Let us examine each one of these updates.

**The weight update:**$$\hat{w}_i \leftarrow \hat{w_i}*e^{-\alpha h(\mathbf{x}_i)y_i},$$ as, $h(\mathbf{x}_i)y_i$ is either $+1$ (if classified correctly by this weak learner) or $-1$ (otherwise), it follows that this weight update multiplies the weight $w_i$ either by a factor $e^\alpha>1$ if it was classified incorrectly (i.e. increases the weights), or by a factor $e^{-\alpha}<1$ if it was classified correctly (i.e. decreases the weight).**Normalization update:**$$Z\leftarrow Z *2\sqrt{\epsilon(1-\epsilon)}.$$ Previously we established that the normalizer $Z$ is identical to the loss. We can therefore use it to bound the loss function after $T$ iterations: $$\ell(H)=Z=n\prod_{t=1}^T 2\sqrt{\epsilon_t(1-\epsilon_t)},$$ (the factor $n$ comes from the fact that the initial $Z_0=n$, when all weights are $\frac{1}{n}$. ) If we define $c=\max{t} \epsilon_t$, we can establish $$\ell(H)\leq n\left[2\sqrt{c(1-c)}\right]^T.$$ The function $c(1-c)$ is maximized at $c=\frac{1}{2}$. But we know that each $\epsilon_t<\frac{1}{2}$ (or else the algorithm would have terminated). Therefore $c(1-c)<\frac{1}{4}$ and we can re-write it as $c(1-c)=\frac{1}{4}-\gamma^2$, for some $\gamma$. This leaves us with $$\ell(H)\leq n\left(1-4\gamma^2\right)^{\frac{T}{2}}.$$ In other words, the training loss is decreasing**exponentially**!In fact, we can go even further and compute after how many iterations we must have zero training error. Note that the training loss is an

*upper bound*on the training error (defined as $\sum_{i=1}^n \delta_{H(\mathbf{x}_i)\neq y_i})$ - simply because $\delta_{H(\mathbf{x}_i)\neq y_i}< e^{-y_i H(\mathbf{x}_i)}$ in all cases. We can then compute the number of steps required until the loss is less than $1$, which would imply that not a single training input is misclassified. $$n\left(1-4\gamma^2\right)^{\frac{T}{2}}< 1 \Rightarrow T>\frac{2\log(n)}{\log(\frac{1}{1-4\gamma^2})}.$$ This is an amazing result. It shows that after $O(\log(n))$ iterations your training error must be zero. In practice it often makes sense to keep boosting even after you make no more mistakes on the training set.

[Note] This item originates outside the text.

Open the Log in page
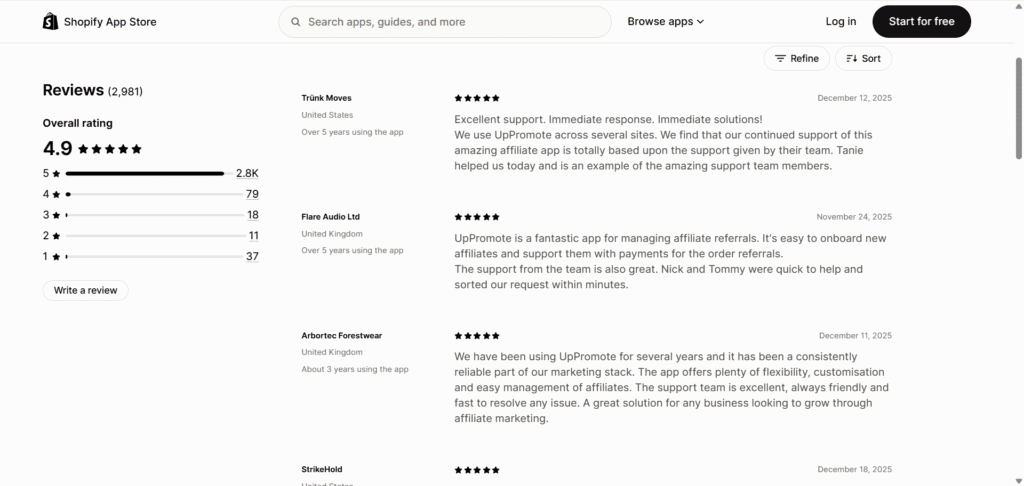Viewport: 1024px width, 486px height. click(x=841, y=21)
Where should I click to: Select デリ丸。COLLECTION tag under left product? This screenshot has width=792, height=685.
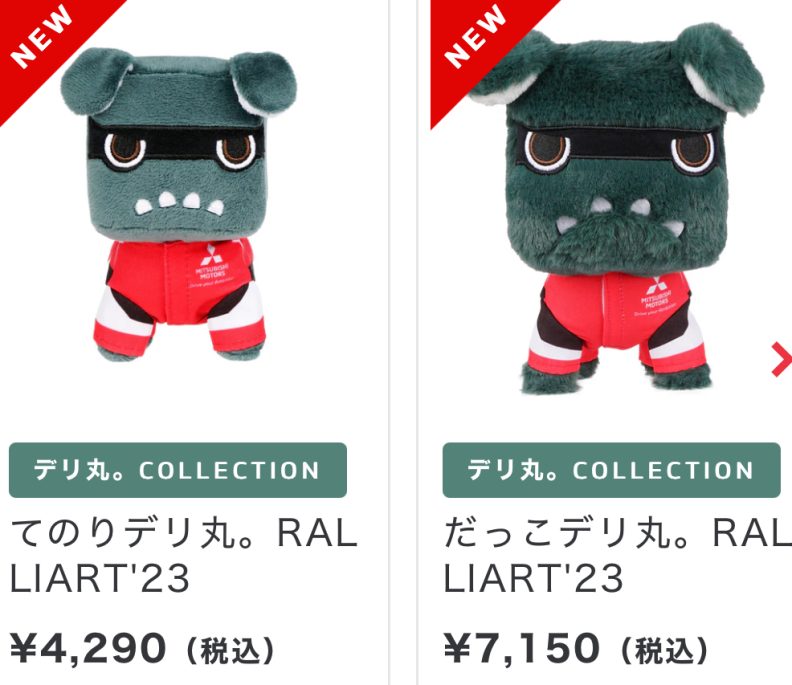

- The step size $\alpha$ is often referred to as
*shrinkage*. - Some people do not consider gradient boosting algorithms to be part of the boosting family, because they have no guarantee that the training error decreases exponentially. Often these algorithms are referred to as
*stage-wise regression*instead. - Inspired by Breiman's Bagging,
*stochastic gradient boosting*subsamples the training data for each weak learner. This combines the benefits of bagging and boosting. One variant is to subsample only $n/2$ data points*without*replacement, which speeds up the training process. - One advantage of boosted classifiers is that during test time the computation $H(\mathbf{x})=\sum_{t=1}^T \alpha_t h_t(\mathbf{x}_t)$ can be stopped prematurely if it becomes clear which way the prediction goes. This is particularly interesting in search engines, where the exact ranking of results is typically only interesting for the top 10 search results. Stopping the evaluation of lower ranked search results can lead to tremendous speed ups. A similar approach is also used by the Viola-Jones algorithm to speed up face detection in images. Here, the algorithm scans regions of an image to detect possible faces. As almost all regions and natural images do not contain faces, there are huge savings if the evaluation can be stopped after just a few weak learners are evaluated. These classifiers are referred to as cascades, that spend very little time on the common case (no face), but more time on the rare interesting case (face). With this approach Viola and Jones were the first to solve face recognition in real-time on low performance hardware (e.g. cameras).
- AdaBoost is an extremely powerful algorithm, that turns any weak learner that can classify any weighted version of the training set with below $0.5$ error into a strong learner whose training error decreases exponentially and that requires only $O(\log(n))$ steps until it is consistent.